## Available records
- Opening Delimiter -

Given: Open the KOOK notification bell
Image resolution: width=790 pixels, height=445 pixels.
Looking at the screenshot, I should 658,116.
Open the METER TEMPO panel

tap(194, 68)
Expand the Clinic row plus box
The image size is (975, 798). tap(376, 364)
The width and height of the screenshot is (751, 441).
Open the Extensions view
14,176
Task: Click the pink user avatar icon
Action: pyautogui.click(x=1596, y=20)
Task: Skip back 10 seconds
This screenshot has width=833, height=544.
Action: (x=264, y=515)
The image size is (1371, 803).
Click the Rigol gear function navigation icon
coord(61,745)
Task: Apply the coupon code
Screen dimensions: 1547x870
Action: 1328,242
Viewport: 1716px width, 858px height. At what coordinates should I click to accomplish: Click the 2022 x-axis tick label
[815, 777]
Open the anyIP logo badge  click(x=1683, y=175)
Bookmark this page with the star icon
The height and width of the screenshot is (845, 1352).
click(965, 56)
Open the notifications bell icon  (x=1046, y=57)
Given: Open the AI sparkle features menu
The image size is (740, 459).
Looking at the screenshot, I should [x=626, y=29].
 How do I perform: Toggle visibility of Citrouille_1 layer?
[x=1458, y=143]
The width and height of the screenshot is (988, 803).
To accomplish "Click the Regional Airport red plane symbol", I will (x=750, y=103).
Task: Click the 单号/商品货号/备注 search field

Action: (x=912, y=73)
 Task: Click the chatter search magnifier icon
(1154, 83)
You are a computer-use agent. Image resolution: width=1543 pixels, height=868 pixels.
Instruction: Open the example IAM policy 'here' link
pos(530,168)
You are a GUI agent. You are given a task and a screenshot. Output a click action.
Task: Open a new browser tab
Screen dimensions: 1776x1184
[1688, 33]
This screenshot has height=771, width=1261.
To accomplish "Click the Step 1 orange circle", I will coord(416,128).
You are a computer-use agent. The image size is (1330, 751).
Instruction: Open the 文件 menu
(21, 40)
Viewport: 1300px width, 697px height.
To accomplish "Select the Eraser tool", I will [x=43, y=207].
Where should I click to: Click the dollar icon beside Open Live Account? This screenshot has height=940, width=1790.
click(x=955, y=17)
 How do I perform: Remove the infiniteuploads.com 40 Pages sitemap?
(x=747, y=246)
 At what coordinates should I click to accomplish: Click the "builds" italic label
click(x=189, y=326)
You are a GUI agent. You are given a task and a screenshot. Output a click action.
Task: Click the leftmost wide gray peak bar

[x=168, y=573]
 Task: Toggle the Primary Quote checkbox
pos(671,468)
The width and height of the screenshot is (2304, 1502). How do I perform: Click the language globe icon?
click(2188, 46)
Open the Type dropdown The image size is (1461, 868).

- Closing Delimiter -

## Problem to solve
Your answer must be a single number: the count of lines above that hold the word "computer".

## Task solution
2